Harvest Rain Theatre Company is a theatre company based in Brisbane, Australia, known for presenting professional musical theatre.

Since its inception in 1985, Harvest Rain has produced theatre productions at a range of venues throughout Brisbane. From 1985 to 2008 the company operated out of the Sydney Street Theatre in New Farm. Now, Harvest Rain presents most of its major productions at the Queensland Performing Arts Centre at South Bank.

Harvest Rain's CEO and Artistic Director is Tim O'Connor.

Early history

Harvest Rain began in 1985 as a small drama group in New Farm, Queensland, Australia. The founding members of the company were the brothers Robbie Parkin and David Parkin and the husband and wife team Chris Crooks and Judy Crooks. The name "Harvest Rain" was chosen because Chris Crooks liked the word "harvest" and the team felt that the word "rain" softened it. The company initially staged a range of amateur productions and the shows featured a small ensemble of dedicated actors.

For 23 years the company operated out of the Sydney Street Theatre in New Farm. In 2008 the company moved to the Mina Parade Warehouse in Alderley and began presenting all its mainhouse productions at QPAC.

In 2012, the company announced that it was in the final stages of transitioning into becoming a fully professional musical theatre company, the first of its kind in Queensland.

In 2014, the company moved its training, rehearsals, and administration to a building on the north side of Brisbane known as the Hayward Street Studios. It continues to produce musicals, mostly at QPAC but also at other venues throughout Queensland.

Professional productions 
Harvest Rain produced Oklahoma! in 2013 as its first fully professional production.

In 2014, the company's first fully professional season included Guys and Dolls starring Ian Stenlake and Daryl Somers, Spamalot starring Jon English, Simon Gallaher, Frank Woodley and Julie Anthony, and an arena production of Cats starring Marina Prior and featuring over 500 performers on stage, making it the largest production of Cats ever staged in the southern hemisphere.

Spamalot won Harvest Rain the Matilda Award for Best Musical or Cabaret in 2014.

In 2015, the company produced The Pirates of Penzance to celebrate QPAC's 30th birthday. The show starred Andrew O'Keefe, John Wood and Nancye Hayes and featured Billy Bourchier as Frederic and Georgina Hopson as Mabel, in their professional debut. The production was directed by Simon Gallaher.

In 2016, Harvest Rain presented an arena production of Hairspray in Brisbane, Adelaide and Newcastle, with a cast featuring Lauren McKenna, Simon Burke, Christine Anu, Tim Campbell, Wayne Scott Kermond and Amanda Muggleton. An arena production of Grease followed, performed in Brisbane, Newcastle and Adelaide in 2017, Sydney, Melbourne, Canberra and Brisbane again, in 2018. In 2019, an arena production of The Wizard of Oz toured Brisbane, Adelaide and Newcastle in 2019 and Sydney in 2020.

# # # #

Exercise requirements ::
a - Reproduce the Harvest Rain article verbatim from "Early history" to "of dedicated actors.".
b - According to the Harvest Rain article, in what year did the company move to the Mina Parade Warehouse in Alderley?
Rely solely on the Harvest Rain article for every answer.

Items ::
# # # #

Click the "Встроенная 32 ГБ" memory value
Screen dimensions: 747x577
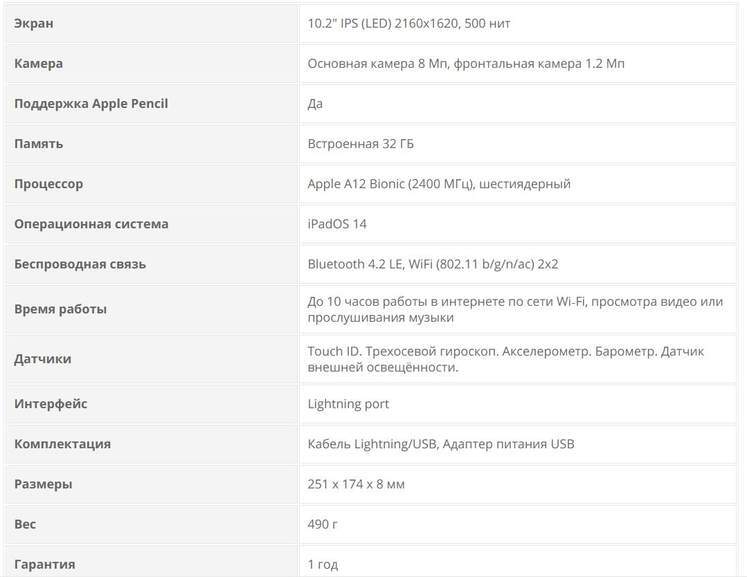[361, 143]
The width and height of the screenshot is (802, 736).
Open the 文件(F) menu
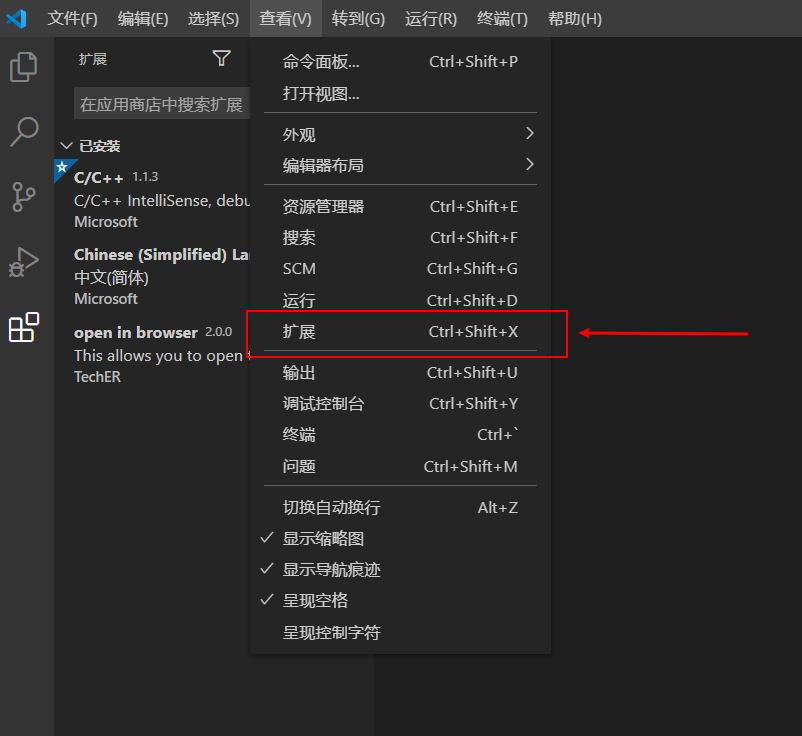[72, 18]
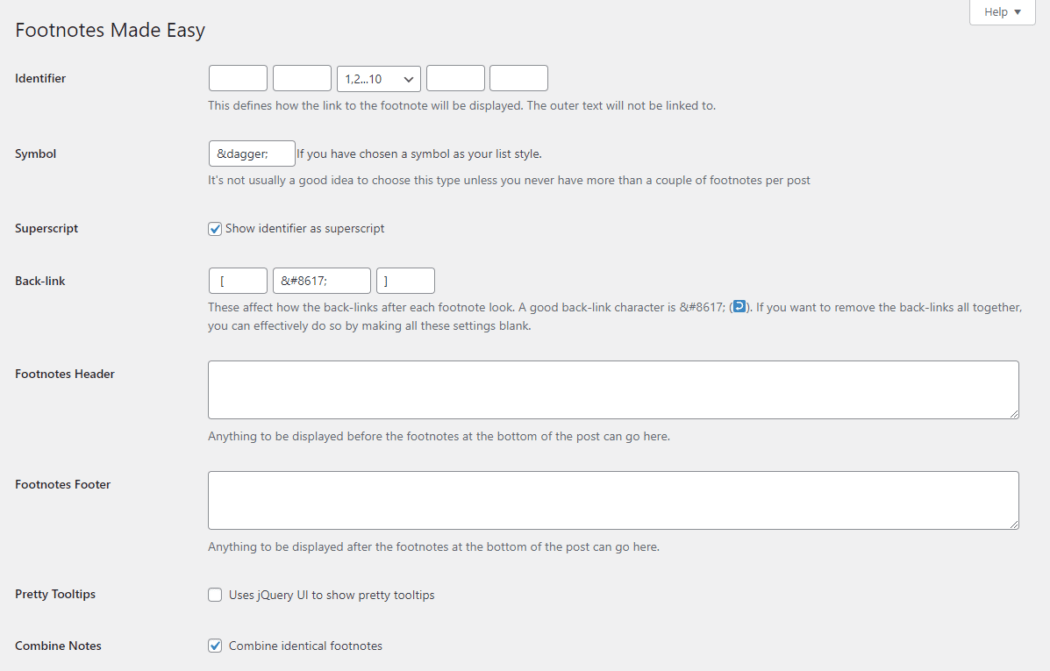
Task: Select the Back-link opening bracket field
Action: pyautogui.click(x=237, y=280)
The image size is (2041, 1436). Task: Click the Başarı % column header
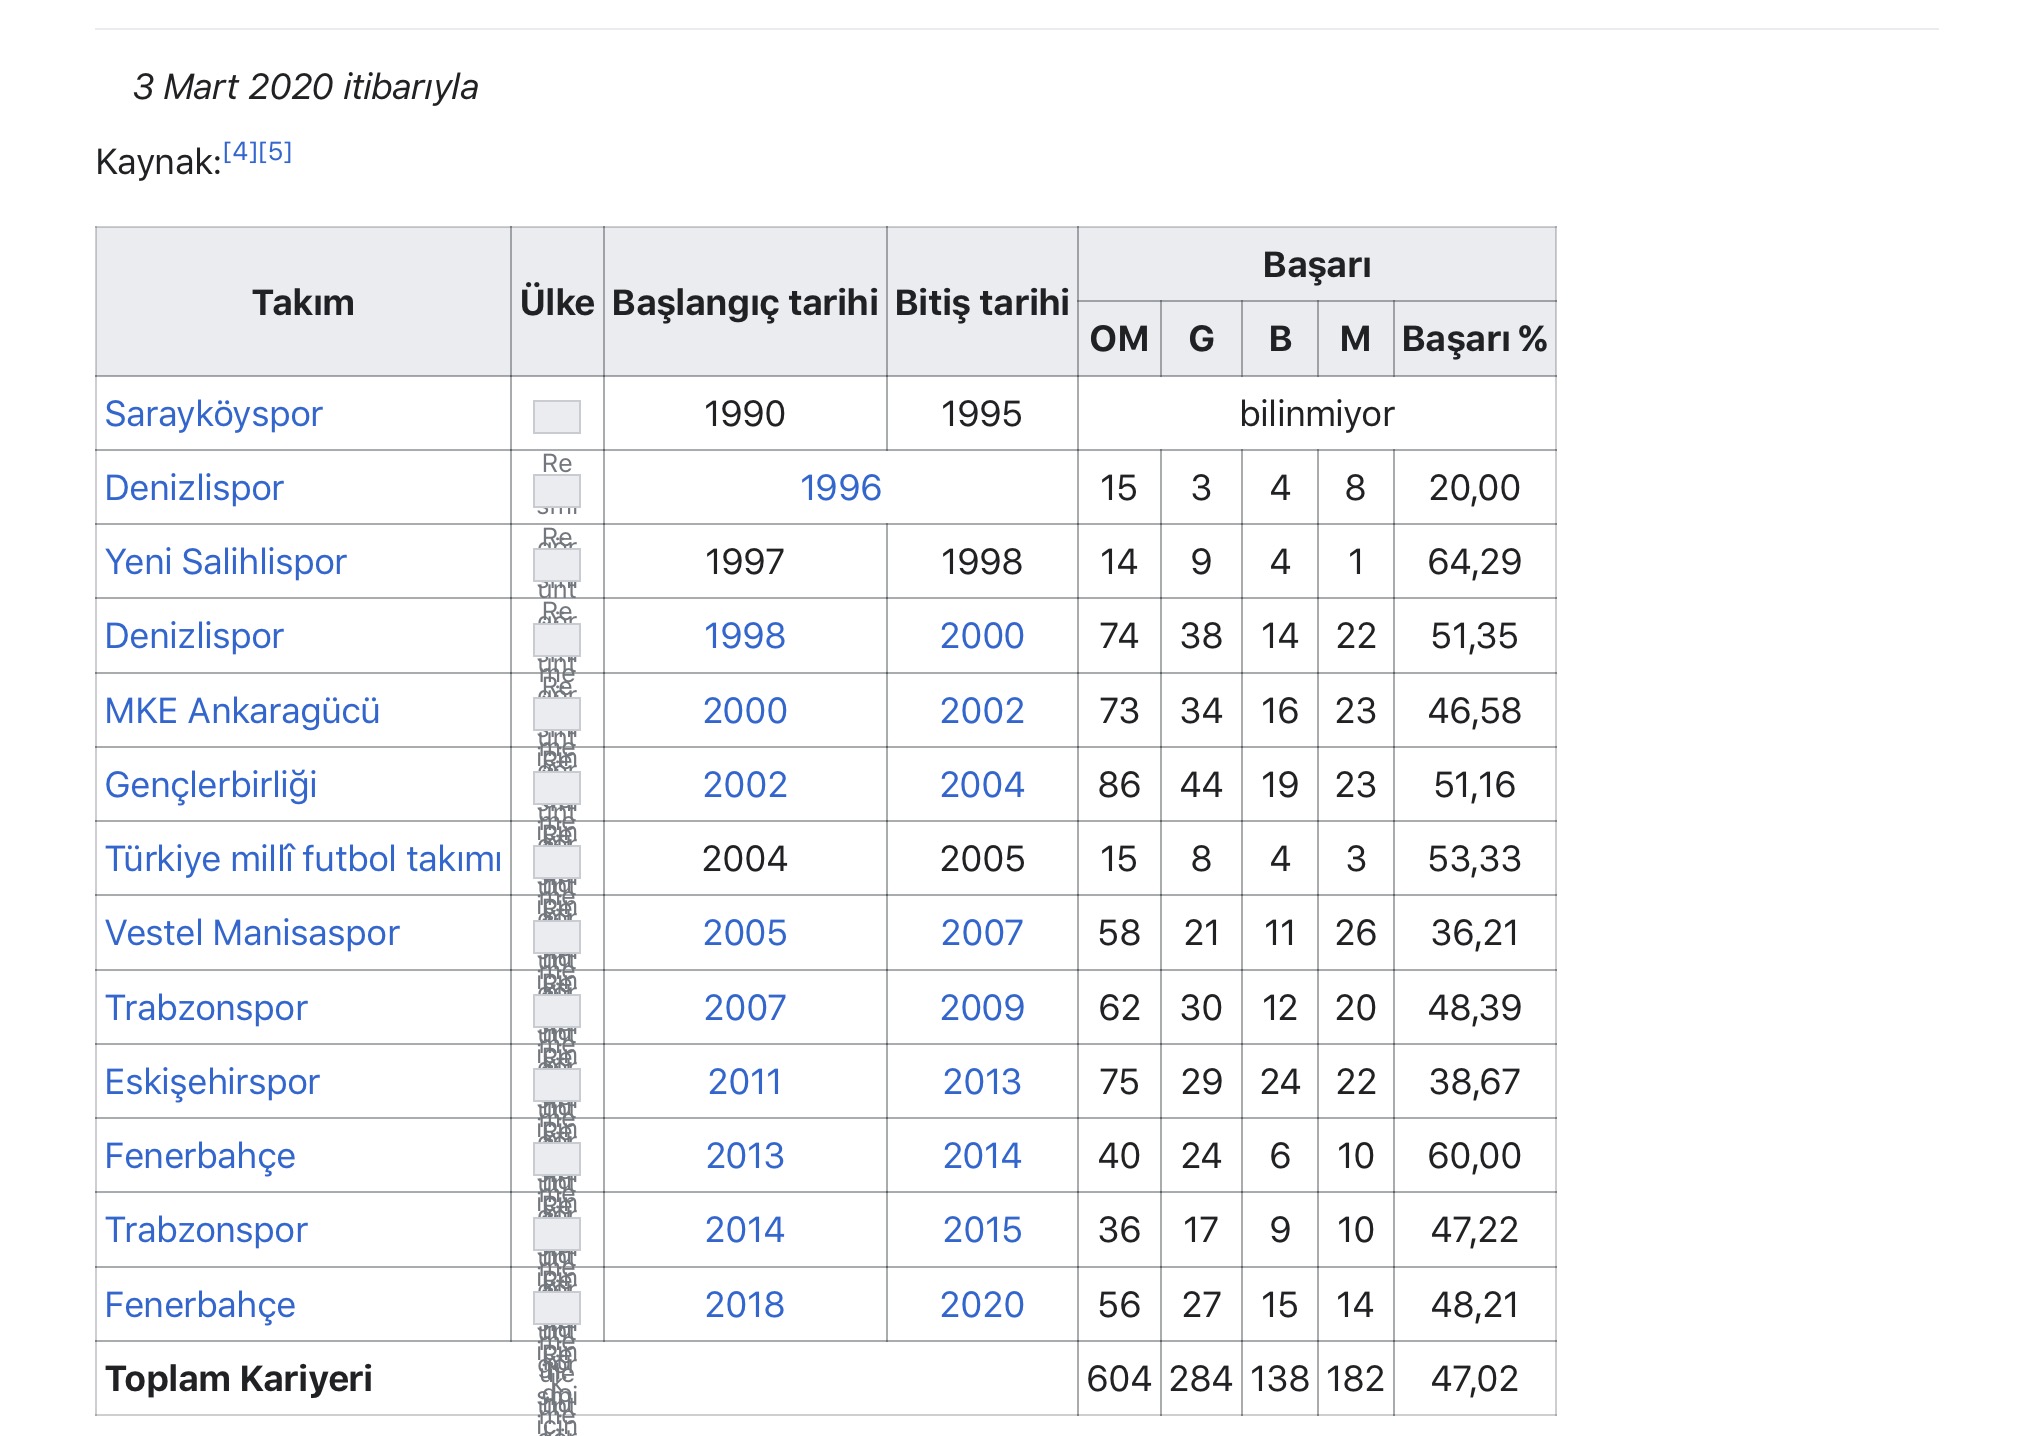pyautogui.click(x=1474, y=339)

# # # #

Set of answers ::
a -
Early history

Harvest Rain began in 1985 as a small drama group in New Farm, Queensland, Australia. The founding members of the company were the brothers Robbie Parkin and David Parkin and the husband and wife team Chris Crooks and Judy Crooks. The name "Harvest Rain" was chosen because Chris Crooks liked the word "harvest" and the team felt that the word "rain" softened it. The company initially staged a range of amateur productions and the shows featured a small ensemble of dedicated actors.

b - 2008